If you want to achieve a body that is perfectly proportioned

, performs at its maximum strength, power and flexibility you need an all round fitness program. Many people who want to build their muscles and physique tend to focus only on a few muscle groups. The muscle groups usually are the ones they can see in the mirror.

Developing your body has the benefit of making you look good however, training muscles has a more important role than something that is cosmetic. Strong physical muscles are essential for the efficient movement of the body. When it comes to sports they enable us to perform at our peak during physical activities. Strong muscles also make us more flexible and reduce the risk of us getting injured.

When you focus on training one or two muscle groups repetitively you create an imbalance in your body. This imbalance occurs when one muscle group is developed and another muscle group is under used. This results in your body not being able to reach its full potential in terms of performance and flexibility.

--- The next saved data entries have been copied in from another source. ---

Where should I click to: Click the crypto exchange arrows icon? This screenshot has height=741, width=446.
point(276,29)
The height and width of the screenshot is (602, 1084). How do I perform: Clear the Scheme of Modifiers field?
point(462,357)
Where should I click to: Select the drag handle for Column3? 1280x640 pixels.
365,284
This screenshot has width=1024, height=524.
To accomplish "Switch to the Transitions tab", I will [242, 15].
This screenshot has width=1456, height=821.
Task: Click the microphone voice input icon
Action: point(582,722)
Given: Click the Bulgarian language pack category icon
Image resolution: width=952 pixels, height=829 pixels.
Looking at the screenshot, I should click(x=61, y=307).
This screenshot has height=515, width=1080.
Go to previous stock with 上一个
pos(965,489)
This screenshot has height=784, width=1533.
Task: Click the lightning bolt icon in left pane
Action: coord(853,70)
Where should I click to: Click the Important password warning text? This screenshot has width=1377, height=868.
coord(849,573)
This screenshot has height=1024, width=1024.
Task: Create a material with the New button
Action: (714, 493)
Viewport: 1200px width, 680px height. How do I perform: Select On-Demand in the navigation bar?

In order to reach your maximum body fitness you need to design a fitness program that involves a variety of lower and upper body exercises. When it comes to strength training you have the advantage that you do not require a lot of exercise equipment. You can use many items of household furniture or just your own body weight to perform these exercises effectively.


In this article I will be focusing on the upper body and in particular the arms. The exercise I am about to describe is a simple but effective one in building your upper body strength.

The Double Chair Dip

This is a variation on the basic chair dip however, it is more difficult to do. In this exercise both your arms and feet are raised off the ground. You will need to use two chairs one on either end to support your feet and arms. Ensure the chairs are positioned on a level surface and that they are strong enough to take your body weight. Sit on the edge of one chair and grip its edges with each hand. Place the heel of each foot on the other chair with the toes pointing upwards. Move off the edge of the chair and lower your body towards the floor by bending your arms. When your elbows reach a right angle pause and then slowly rise up to the starting position and repeat. You can add a weight such as a medicine ball on to your lap for a more intense exercise.

If you have a health condition then consult with your doctor before changing your exercise routine.